Nfld. & Labrador

Troubled St. John's neighbourhood on the mend

An inner city St. John's neighbourhood that was a centre of the illegal drug trade and the scene of a a brutal slaying in March is now on the rebound.

Tessier Place residents reclaiming street after violent slaying at drug-connected house

Tessier Place resident Danny Pottle says his neighbourhood is becoming a better place to live. (CBC )

A downtown St.
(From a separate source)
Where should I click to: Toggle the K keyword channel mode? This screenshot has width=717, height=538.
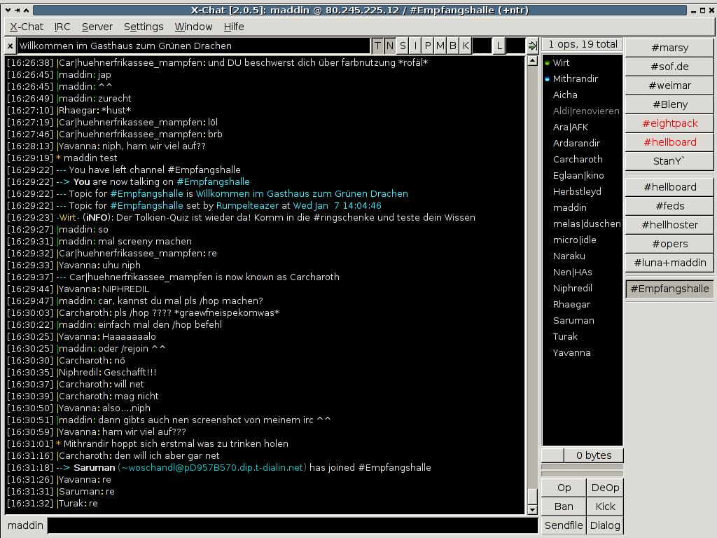tap(466, 46)
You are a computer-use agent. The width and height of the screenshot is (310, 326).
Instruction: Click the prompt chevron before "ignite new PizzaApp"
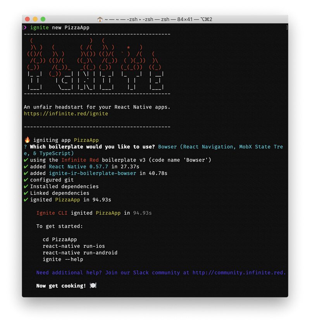point(25,27)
John's neighbourhood that was consumed by the illegal drug trade and the scene of a homicide in March is on the rebound.

"We've rallied around," said Tessier Place resident Danny Pottle. "We've gotten to know our neighbours a lot better."

"We've committed to look after one another."

Slaying highlighted problems

Joey Whalen, 47, died of injuries sustained in a brutal beating at a house on Tessier Place on March 14. Kenny Green, 34, has been charged with second-degree murder in the case.

After the incident, residents revealed that the house was known to be a hangout for people involved in the illegal drug trade, and that they were afraid to let their children play outside because there were used syringes scattered around the street.

Neighbours said they stayed indoors out of fear.

But since the incident, residents, city officials and police have held meetings and started talking about the problems.

Neighbourhood watch, cleanup

Coun. Sheilagh O'Leary played a role in organizing the first meeting at City Hall, and said the neighbourhood has changed.

"They basically have a Facebook group up and running," said O'Leary. "There's a (St. John's) Clean and Beautiful cleanup starting this weekend, which is very positive.

"I've had a couple of conversations with the RNC officer who comes up with his horse and patrols the area through the Tessier Place park as well. So it's great to have a very visible RNC presence here."

Residents have had a Neighbourhood Watch program in place since shortly after the first meeting in March. Pottle said that, combined with other efforts, has brought families outdoors on the cul-de-sac again.

"It's good to see children out playing once again," he said.